Chronic care management improves as VA clinics implement patient-centered medical homes

The more primary care clinics implemented components of a patient-centered medical home model, the greater they were able to improve their management of chronic diseases, a new study found.

The study, published in Health Services Research, reviewed data from more than 800 Veterans Health Administration (VHA) primary care clinics and revealed that national implementation of a patient-centered medical home (PCMH) model improved several chronic disease outcomes over time.

Clinics with the most medical home components in place in 2012 had greater improvements in several chronic disease quality measures than those with the lowest number, the study found.

The VHA put in place its Patient Aligned Care Teams (PACT) initiative in 2010, the largest program in the country to implement PCMH care. The VHA assigned the 5 million primary care patients in the network to a team designed to provide multidisciplinary healthcare support focused on their needs.

All the clinics had access to the same resources, tools and training to implement the model, which focuses on eight areas of care, including access, continuity, coordination, team-based care, comprehensiveness of care, self-management support, patient-centered communication and shared decision-making.

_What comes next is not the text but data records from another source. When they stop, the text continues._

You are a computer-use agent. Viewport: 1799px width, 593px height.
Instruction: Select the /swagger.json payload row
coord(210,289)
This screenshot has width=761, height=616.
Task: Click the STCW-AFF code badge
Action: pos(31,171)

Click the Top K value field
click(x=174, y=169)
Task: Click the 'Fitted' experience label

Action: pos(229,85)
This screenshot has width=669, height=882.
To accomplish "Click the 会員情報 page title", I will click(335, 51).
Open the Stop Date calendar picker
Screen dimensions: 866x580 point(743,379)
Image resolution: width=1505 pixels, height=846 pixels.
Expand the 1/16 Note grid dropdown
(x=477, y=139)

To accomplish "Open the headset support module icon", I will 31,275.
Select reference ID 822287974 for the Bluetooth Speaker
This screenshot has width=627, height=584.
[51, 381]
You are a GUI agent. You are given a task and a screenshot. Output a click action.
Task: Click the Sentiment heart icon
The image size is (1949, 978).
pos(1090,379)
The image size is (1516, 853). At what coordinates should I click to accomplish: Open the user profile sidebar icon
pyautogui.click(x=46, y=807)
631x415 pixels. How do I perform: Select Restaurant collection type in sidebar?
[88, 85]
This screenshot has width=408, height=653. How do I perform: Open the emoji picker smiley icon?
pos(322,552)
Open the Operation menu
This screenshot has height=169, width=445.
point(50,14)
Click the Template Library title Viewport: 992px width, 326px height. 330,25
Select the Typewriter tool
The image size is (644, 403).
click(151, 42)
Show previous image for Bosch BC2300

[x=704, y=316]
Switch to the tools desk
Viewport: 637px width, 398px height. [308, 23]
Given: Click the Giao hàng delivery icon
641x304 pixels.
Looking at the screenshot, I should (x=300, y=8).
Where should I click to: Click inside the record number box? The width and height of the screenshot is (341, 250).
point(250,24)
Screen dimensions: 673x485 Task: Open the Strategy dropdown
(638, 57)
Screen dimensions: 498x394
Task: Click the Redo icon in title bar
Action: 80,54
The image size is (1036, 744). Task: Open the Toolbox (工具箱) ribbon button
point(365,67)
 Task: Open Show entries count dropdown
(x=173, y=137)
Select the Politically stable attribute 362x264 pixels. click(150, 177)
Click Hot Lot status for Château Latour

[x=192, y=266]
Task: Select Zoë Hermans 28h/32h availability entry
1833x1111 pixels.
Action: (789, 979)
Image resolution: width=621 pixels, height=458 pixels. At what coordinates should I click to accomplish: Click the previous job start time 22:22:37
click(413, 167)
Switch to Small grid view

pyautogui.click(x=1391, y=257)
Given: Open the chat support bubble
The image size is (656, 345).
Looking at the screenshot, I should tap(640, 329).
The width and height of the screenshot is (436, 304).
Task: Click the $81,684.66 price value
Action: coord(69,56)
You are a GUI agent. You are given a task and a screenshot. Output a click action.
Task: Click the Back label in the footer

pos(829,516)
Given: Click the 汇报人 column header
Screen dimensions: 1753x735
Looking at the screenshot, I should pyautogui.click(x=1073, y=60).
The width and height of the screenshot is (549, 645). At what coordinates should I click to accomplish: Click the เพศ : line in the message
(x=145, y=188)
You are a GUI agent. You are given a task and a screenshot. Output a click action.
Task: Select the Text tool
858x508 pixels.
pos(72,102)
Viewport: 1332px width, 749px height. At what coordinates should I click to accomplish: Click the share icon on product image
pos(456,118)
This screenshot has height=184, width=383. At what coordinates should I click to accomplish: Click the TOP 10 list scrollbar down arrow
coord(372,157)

Over the course of four years, researchers analyzed medical records from the participating clinics to measure 15 clinical outcomes and processes to determine how the model influenced care with patients with three common and costly chronic diseases—coronary artery disease, diabetes and hypertension.

Researchers found the 77 clinics that had most fully executed the PACT model by 2012 had significantly larger improvement in five of the seven chronic disease outcome measures and two of the eight clinical process measures compared to the 69 clinics that had implemented the fewest elements of the model. In the clinics with the most advanced implementation, 1% to 5% more of patients met established levels for diabetes, blood pressure and cholesterol control.

“While not every clinical measure improved as significantly as others with increased implementation of the PACT model, this study demonstrates that health systems that invest in changes in care delivery through a medical home model for all primary care patients could see downstream improvements in the management of those patients with chronic diseases,” said lead researcher Ann-Marie Rosland, M.D., associate professor of internal medicine at the University of Pittsburgh School of Medicine, in an announcement.

While most studies of medical home models have looked at whether doctors and nurses are following recommended processes, such as checking patients’ blood sugar levels during visits, this study was able to assess the impact on the control of chronic conditions, such as whether patients brought sugar levels down to recommended goals, said Rosland, who holds a position at the VA Pittsburgh Center for health Equity Research and Promotion.

Reviews of PCMHs suggest that they lead to lower costs and improved care quality, but a significant investment in primary care and strong payer-provider collaboration is key to success.